Recommendations for Web Site Design
After looking at over 50,000 manufacturer's web sites while developing 4specs, I have a few recommendations. Read my list and decide if they can be applied to your website?
- Make your Site useful to the architect and specifier
- Use the WebFormat navigation system we developed.
- Design your site so an experienced architect or specifier could complete his design on a Saturday afternoon using just information available on your web site. Include all the information contained in your library binder.
- Selection guide for your products to guide in the selection of the products to be included
- 3-part CSI-formatted specification
- product data sheets
- dimensions and CAD details where appropriate
- Frequently Asked Questions to help understand how to use and specify the products.
- List of competitive materials. Done politely, this can be a very useful design tool to help the professional know what materials should be specified as "or equal" and the differences between products.
- Provide a phone number, postal address and fax on every page.
- Provide a working Email address, and respond to inquiries in 4 working hours. Some manufacturers provide no Email address on the website and require a form to be filled out. In some cases, all fields must be filled in to send the form. This is frustrating.

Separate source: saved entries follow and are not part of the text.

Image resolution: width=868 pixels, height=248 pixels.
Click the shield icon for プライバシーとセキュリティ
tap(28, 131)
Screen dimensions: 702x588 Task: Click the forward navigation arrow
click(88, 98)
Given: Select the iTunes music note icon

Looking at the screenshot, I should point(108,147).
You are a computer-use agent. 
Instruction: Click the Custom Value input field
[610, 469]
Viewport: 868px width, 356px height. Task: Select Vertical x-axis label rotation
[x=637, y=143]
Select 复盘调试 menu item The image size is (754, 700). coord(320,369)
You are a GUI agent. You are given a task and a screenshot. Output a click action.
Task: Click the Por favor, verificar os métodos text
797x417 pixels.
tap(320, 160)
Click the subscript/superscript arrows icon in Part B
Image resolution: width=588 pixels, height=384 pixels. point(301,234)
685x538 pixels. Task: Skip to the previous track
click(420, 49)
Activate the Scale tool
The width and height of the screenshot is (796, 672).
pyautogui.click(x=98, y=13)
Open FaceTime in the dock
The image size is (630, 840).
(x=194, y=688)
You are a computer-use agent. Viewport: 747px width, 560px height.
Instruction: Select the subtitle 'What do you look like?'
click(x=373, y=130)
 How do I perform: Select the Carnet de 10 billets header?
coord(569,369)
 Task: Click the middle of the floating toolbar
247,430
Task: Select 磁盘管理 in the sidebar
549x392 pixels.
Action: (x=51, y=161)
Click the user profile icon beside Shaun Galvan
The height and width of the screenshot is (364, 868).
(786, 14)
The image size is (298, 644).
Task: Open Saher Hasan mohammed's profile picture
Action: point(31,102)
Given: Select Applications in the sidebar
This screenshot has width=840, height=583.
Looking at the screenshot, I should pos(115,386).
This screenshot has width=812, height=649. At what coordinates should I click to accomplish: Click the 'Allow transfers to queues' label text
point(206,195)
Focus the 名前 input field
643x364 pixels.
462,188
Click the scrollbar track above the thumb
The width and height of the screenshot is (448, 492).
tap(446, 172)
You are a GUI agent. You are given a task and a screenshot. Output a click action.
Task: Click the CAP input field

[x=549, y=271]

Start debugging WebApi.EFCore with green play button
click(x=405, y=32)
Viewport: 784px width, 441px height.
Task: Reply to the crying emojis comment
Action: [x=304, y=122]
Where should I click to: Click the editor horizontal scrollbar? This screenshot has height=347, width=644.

Why make it difficult for an architect to use your information.
- Make your Site fast and easy to use
- Eliminate Splash Pages - this is an introduction page that has no information, generally just a large image. You either click on the image or wait for the next page. The worst examples have 2-4 splash pages, one after another, all while the visitor waits.
- Provide a professional entry page easily accessed from your home page and to be used by directories such as 4specs.com. This would be the summary product page proposed in WebFormat.
- Eliminate frames. Here are two reasons why you should not use frames:
- search engines do not properly search frames, especially on the home page. I expect that you want search engines to list your site's key words.
- It is very difficult to print pages from framed sites. I expect that you want architects to print your data pages and include the pages in the project design documentation.
- No large images on the home page. We have seen many images that exceed 50,000 bytes and take 20 seconds to load. This is especially true for image maps. Worse yet, if the image is not sized, the browser will not display anything until the entire image is downloaded.
- The site requires a special plugins such as shockwave or the site is not usable.
- Audio! What can this possibly add to a business to business site?
- Java is mandatory to use the site. Java takes 15 seconds to load on my machine and is an annoyance while I wait. In many cases the Java just provides special image animation and adds nothing of value to the design professional.
- Manufacturers who do not use their domain name as an Email address. No one explained to them that their ISP should maintain a mailbox for them under their domain name and that mailbox can be accessed from any Internet dial-up, including an AOL dialup. AOL does not use standard Email protocols and is not always compatible with the rest of the universe. An Email address such as manufacturer @ aol.com is simply not as business like as jbaldwin @ mycompany.com
- More than 2-4 graphics on the home page. Some sites have 30-40 graphics!! This takes time to load. Often the manufacturer is unaware of the annoyance as the graphics are already available on their machine in their browser's cache and they have no idea that an outside visitor gets annoyed at the delays. Worse yet, the architect or specifier may leave the site before getting the information and go to a competitor's Internet web site and use their specs and details.
- Sites not usable for all browser widths or request or require you to set the width. 4specs.com is designed on a 800x640 screen and is frequently checked at 640x480 resolution to make certain that nothing strange happens.
- The home page is a large table. Your designer used tables to rigidly control the page visuals. But, no information is displayed to the visitor until the entire table has been loaded. We recommend that you split the table into 2 or more tables so the part visible when the page is first loaded is more quickly displayed. I demonstrate this concept in our article Developing A Construction Web Site. The article is split into two tables to more rapidly show the visible part, while the rest of the page/table is loading. You may also want to preload some large graphics at the bottom of the home page that will be used on other pages expected to be loaded.
- Rollovers and other mouse actions - this is where the screen changes when the mouse cursor passes over the object. Looks cool, but takes a lot of unneeded code, and slows down the page.